+++ PAGE EXCERPT +++

I admit the approach I've taken here is not perfect - as you note it will need a little bit of processing to actually use with a LaTeX toolchain. But it seemed like the best compromise to me (especially as *TeX usage is nowhere near as widespread in the linguistics world as elsewhere). I am very open to counter-arguments, though.

xrotwang commented 6 years ago

My proposal would be replacing the .tsv with .bib. The primary keys would still be there, although now as BibTeX citation keys - but that's also how CLDF handles reference, so there's some tool support for this setup.

The biggest advantage of this change, I think, is that the references could be managed with a proper reference management tool like jabref, or other BibTeX-aware tools. And while I agree that *TeX usage in the linguistics community isn't widespread, I don't see any alternative being wider spread :) Presumably, >90% of these reference entries could be replaced with Glottolog ref IDs anyway, because they are already in Glottolog.

+++ STORED ROWS +++

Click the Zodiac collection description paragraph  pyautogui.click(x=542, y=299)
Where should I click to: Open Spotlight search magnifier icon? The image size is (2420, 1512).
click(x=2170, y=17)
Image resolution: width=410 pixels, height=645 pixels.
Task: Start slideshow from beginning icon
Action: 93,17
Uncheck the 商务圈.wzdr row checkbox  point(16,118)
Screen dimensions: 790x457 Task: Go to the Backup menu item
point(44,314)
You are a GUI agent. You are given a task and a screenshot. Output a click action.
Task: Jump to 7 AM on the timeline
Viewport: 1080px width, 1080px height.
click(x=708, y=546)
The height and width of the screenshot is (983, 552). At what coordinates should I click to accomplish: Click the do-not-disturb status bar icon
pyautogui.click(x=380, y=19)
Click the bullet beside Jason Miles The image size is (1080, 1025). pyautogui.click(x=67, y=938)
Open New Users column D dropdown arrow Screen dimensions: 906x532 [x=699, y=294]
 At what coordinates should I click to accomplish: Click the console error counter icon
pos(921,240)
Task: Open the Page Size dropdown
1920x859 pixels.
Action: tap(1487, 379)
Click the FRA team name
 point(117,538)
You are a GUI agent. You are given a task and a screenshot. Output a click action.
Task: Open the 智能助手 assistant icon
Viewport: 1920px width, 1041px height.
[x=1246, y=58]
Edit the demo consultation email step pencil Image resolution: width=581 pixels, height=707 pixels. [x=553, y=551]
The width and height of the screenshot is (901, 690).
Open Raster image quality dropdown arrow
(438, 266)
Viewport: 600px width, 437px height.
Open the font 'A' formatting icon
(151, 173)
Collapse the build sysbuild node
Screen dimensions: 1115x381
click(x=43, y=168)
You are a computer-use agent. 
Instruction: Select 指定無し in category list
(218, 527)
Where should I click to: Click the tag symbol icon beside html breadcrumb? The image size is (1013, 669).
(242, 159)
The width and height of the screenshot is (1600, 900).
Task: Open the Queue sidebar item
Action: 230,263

+++

## TASKS TO PERFORM
1: In the reference-format thread above:
(a) What file type does xrotwang propose in place of the .tsv?
(b) Which reference management tool is named as an example?
(c) What share of the reference entries does xrotwang presume could be replaced with Glottolog ref IDs?
2: Resume the reference-format thread after its last sentence.

## ANSWERS PER TASK
1:
(a) .bib
(b) jabref
(c) More than 90%

2:
kasyrj commented 6 years ago

I consulted with the UraLex crew regarding this, and currently we're not ready to do away with the Citation_codes.tsv file entirely for the time being. This is partially due to compatibility issues (e.g. how to represent "language expert"-type reference entries in bibtex; how to represent the "type" field in Citation_codes.tsv in bibtex), but also because we're on a schedule when it comes to releasing the data.

I've now tested and revised Luke's bibtex conversion manually. The raw data folder now also contains a Citations.bib file, which contains all the bibtex entries from Citation_codes.tsv (but not the expert entries), as well as a rudimentary script with which the .bib file can be produced from the tsv whenever the raw data gets updated.

Hopefully this is sufficient.